Por outro lado, a projeção simples é relativamente arbitrária, no sentido em que não é
relevante as características do objeto sobre as quais se projeta a emoção, e transitória,
isto é, uma vez não justificada é apta de desaparecer tão depressa quanto começou.
Também não existe uma explicação linear, concreta para o facto de determinadas
partes do mundo ou determinados objetos suportarem melhor que outros esta
projeção subjetiva. Não há de facto uma demarcação rigorosa, exclusiva entre a
emoção projetada e as características do objeto.
Tudo o que sabemos é que existem vários fatores como culturais, subjetivos, históricos
… que podem influenciar essa transmissão, essa projeção. Então, Wollheim descreve
este processo como um processo de tentativa erro, onde a dificuldade em explica-lo
aumenta pelo facto da projeção se basear na fantasia.
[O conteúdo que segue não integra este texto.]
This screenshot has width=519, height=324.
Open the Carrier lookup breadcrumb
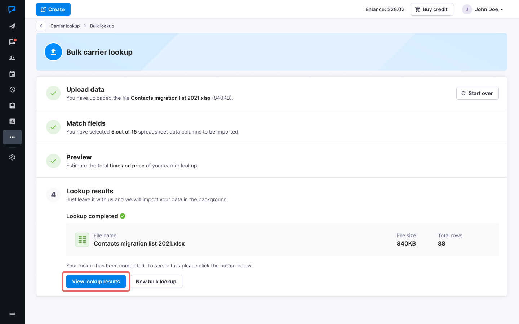coord(65,26)
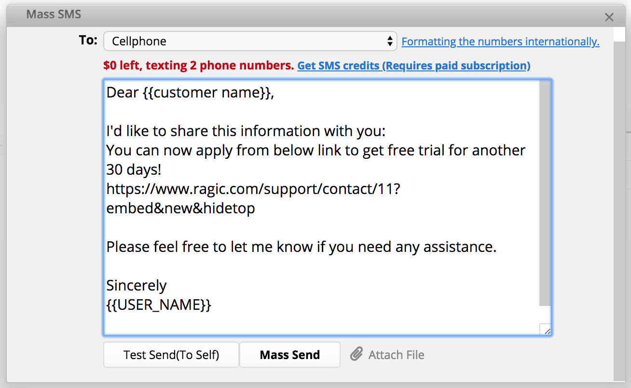Click the paperclip Attach File icon
Image resolution: width=631 pixels, height=388 pixels.
coord(357,355)
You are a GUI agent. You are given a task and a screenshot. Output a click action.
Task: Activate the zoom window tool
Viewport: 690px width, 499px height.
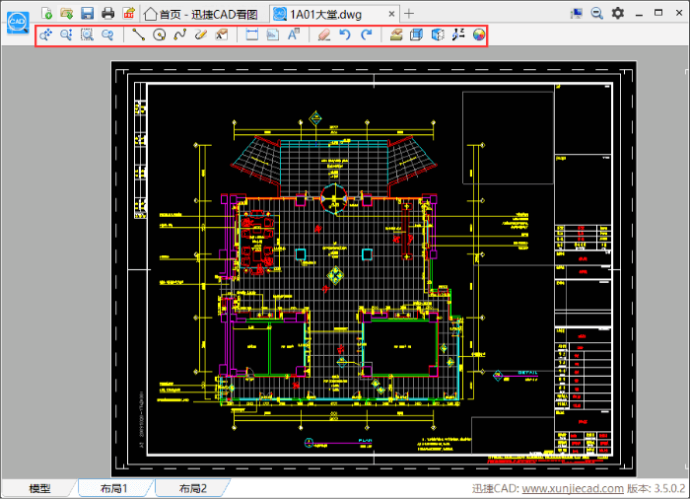tap(87, 36)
Para insistir na perceção expressiva como um fenómeno percetivo, Wolheim tem que
em primeiro lugar se demarcar de duas tendências opostas na teoria estética das
emoções na arte. Uma tendência meramente linguística e uma outra designada
antropomorfista. Segundo a primeira tendência, Wolheim considera que os predicados
de emoções aplicados ás obras de arte são apenas um fenómeno linguístico ou
metafórico, que de fato as obras não são elas mesmas dotadas de expressividade
acabando por criar um desdobramento do conceito. Por sua vez, a tendência
antropomorfista defende este desdobramento, o da emoção subjetiva e o da
propriedade objetiva. Levando à conclusão absurda de que o sujeito acabaria por
acreditar que o mundo “pensa e sente como nós”.
Portanto entre esta conceção de expressividade e a conceção antropomorfista ou
expressionista, que considera que os quadros estão realmente dotados, Wollheim
propõe a sua perceção expressiva. Perceção expressiva que funciona para a expressão
como o ver-em funciona para a representação. Aquilo que distingue a perceção
expressiva da expressão, tal como aquilo que distinguia o ver-em da representação é o
facto de ambas introduzirem num determinado momento um critério de correção que
decorre das intenções do artista.

No caso do quadro de Gaspar David Friedrich, Das Große gehege, perto de Dresden de
1832, existe uma forma correta de ver, ainda que seja difícil de verbalizar. E da mesma
maneira que para a representação, a agenda intencional do artista deve incluir relatos,
entrevistas, sentimentos e emoções que este possa ter enfrentado ou expressado
enquanto a elaboração do quadro.
Apesar desta importância de assumir como intenções relevantes na conceção para a
constituição desse critério de correção expressivo, Wollheim recusa o princípio de
Tolstoí sobre a transmissão das emoções através da arte. Nesse sentido, a relação
entre a emoção e a obra seria a mesma entre a relação da emoção e a ação por ela
ativada. Contudo, a expressão pictórica é consideravelmente diferente da ventilação
de emoções por três aspetos: Em primeiro lugar Wollheim recusa o princípio da
experiência de Tolstói, ou seja, a tese segundo a qual o artista tem de ter sofrido
efectivamente, de alguma forma, a emoção para que ela possa ter causado a obra. Em
segundo lugar, a expressão pictórica é o resultado, devidamente controlado e
calibrado, de uma reflexão sobre a emoção, não de uma simples vibração ou
ventilação emocionais. Em terceiro lugar, a expressão pictórica não é “reactiva às
circunstâncias” e não surge como mero resultado de um estímulo interior ou exterior.